上野原通信 No.285
キヌガサソウ(シュロソウ科 Paris japonica)は、日本の固有種です。以前はユリ科に分類されていましたが、キヌガサソウ属(Paris)は、1属1種で、近縁種はありません。本州(中部地方以北の日本海側)に分布します。青森県が北限、白山が西限、南アルプスが南限です。山地帯、亜高山帯、高山帯下部にかけての深山の湿った草地、明るい林床、広葉樹林内に自生しています。
和名は、放射状に並ぶ葉の様子を奈良時代の高貴な人にさしかけた衣笠に見立てたことに由来します。
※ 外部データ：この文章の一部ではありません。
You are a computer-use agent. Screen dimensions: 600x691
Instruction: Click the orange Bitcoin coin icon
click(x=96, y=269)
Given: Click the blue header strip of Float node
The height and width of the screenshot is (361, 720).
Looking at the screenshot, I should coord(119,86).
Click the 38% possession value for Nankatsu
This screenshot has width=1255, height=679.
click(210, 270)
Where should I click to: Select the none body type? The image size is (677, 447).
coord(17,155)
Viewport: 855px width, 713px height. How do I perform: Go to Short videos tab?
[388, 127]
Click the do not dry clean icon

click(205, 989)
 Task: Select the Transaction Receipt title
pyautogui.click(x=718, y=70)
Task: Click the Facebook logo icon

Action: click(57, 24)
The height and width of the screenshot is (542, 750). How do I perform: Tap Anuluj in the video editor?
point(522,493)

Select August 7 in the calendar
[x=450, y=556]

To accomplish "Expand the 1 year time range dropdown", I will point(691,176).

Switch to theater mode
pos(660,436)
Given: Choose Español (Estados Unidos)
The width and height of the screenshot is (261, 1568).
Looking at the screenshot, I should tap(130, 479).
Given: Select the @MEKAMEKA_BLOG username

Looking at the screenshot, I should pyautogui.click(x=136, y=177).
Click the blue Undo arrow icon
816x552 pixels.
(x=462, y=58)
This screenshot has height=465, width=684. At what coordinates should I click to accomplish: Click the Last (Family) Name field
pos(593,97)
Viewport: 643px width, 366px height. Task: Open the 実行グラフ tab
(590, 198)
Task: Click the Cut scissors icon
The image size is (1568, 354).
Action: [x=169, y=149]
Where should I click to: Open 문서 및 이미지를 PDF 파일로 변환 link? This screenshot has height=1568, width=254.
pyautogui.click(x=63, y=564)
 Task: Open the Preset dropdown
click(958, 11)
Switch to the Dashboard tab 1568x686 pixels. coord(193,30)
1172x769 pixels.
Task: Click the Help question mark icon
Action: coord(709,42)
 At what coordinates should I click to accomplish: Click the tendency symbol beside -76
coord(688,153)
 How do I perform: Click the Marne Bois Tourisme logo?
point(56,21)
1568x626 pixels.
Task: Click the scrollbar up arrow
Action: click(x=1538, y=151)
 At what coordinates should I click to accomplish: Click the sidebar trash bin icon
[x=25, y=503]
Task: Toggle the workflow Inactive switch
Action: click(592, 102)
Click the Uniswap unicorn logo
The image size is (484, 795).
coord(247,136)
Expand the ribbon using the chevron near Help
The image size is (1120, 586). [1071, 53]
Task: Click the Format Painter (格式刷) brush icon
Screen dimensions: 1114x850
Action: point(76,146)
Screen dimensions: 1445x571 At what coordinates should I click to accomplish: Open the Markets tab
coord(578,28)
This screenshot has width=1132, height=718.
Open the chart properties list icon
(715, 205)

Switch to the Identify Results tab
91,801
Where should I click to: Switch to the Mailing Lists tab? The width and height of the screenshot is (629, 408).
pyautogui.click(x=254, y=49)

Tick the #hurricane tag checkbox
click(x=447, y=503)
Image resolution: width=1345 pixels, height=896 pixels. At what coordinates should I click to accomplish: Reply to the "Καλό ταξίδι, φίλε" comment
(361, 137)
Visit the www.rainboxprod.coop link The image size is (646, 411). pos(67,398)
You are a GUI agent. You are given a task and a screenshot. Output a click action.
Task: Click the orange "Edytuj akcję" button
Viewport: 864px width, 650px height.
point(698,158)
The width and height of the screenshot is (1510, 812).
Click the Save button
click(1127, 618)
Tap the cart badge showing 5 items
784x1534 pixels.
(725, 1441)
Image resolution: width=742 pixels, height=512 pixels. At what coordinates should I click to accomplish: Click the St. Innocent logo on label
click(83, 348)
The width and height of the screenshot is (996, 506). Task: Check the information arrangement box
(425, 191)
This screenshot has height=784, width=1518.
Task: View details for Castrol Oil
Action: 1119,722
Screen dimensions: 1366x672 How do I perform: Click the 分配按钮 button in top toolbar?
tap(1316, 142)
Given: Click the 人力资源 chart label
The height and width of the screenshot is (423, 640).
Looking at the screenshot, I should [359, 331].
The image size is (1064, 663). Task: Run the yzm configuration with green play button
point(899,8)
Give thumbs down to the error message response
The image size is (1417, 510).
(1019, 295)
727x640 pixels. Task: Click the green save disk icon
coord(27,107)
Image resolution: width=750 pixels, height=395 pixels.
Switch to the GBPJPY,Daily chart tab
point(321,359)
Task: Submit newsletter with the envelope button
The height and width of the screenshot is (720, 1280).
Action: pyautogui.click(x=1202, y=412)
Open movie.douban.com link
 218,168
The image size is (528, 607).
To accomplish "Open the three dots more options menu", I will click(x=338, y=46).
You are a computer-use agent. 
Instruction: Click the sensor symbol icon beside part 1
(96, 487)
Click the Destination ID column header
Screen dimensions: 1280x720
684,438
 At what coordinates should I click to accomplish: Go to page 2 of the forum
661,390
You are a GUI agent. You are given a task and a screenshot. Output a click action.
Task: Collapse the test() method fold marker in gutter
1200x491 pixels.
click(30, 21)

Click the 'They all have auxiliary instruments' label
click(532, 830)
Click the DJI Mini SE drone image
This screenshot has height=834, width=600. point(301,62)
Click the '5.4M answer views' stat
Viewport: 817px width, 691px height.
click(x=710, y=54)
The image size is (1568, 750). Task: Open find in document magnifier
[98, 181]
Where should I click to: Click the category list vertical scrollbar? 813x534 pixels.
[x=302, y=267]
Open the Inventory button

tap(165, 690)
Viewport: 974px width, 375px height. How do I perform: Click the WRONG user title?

別名ハナガサソウ。栂池自然園で撮影しました。花弁のように見えるのは萼片です。花弁は糸状で目立ちません。
栂池自然園は、長野県最北の小谷村にあります。標高1900m、白馬乗鞍岳の中腹にある高層湿原です。ゴンドラとロープウエイを乗り継いでいけます。左膝の変形関節症を抱える身にとって、貴重なところです。
豊富な植生を持っている日本は貴重な地域です。四季がはっきりしているのは、普通だと思われがちですが、8000m級のヒマラヤ山脈の存在や大陸の東縁にあるという特殊な位置がそうさせています。自然を深く愛するためには、自然の摂理に心を寄せることが大切だと思っています。